STATED GOAL: Output the lines of the items from the start through the line containing "Open options menu", inclusive, as a JSON list of strings with one string per line, omitting blank lines.
=-=-=-=-=
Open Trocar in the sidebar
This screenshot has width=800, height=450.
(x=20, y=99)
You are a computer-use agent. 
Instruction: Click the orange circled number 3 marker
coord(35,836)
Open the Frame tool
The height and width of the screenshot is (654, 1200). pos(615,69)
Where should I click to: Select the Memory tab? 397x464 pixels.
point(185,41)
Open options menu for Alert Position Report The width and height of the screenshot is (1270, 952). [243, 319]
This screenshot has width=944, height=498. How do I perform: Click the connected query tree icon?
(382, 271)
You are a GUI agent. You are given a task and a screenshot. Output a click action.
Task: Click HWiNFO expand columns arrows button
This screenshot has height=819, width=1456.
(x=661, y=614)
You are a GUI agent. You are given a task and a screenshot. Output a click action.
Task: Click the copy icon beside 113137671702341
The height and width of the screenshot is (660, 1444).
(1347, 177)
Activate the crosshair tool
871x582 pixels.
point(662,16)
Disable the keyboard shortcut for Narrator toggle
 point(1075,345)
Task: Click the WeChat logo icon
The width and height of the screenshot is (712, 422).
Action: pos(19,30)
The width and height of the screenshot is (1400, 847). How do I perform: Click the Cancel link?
=-=-=-=-=
EXPECTED ANSWER:
[
  "Open Trocar in the sidebar",
  "This screenshot has width=800, height=450.",
  "(x=20, y=99)",
  "You are a computer-use agent. ",
  "Instruction: Click the orange circled number 3 marker",
  "coord(35,836)",
  "Open the Frame tool",
  "The height and width of the screenshot is (654, 1200). pos(615,69)",
  "Where should I click to: Select the Memory tab? 397x464 pixels.",
  "point(185,41)",
  "Open options menu for Alert Position Report The width and height of the screenshot is (1270, 952). [243, 319]"
]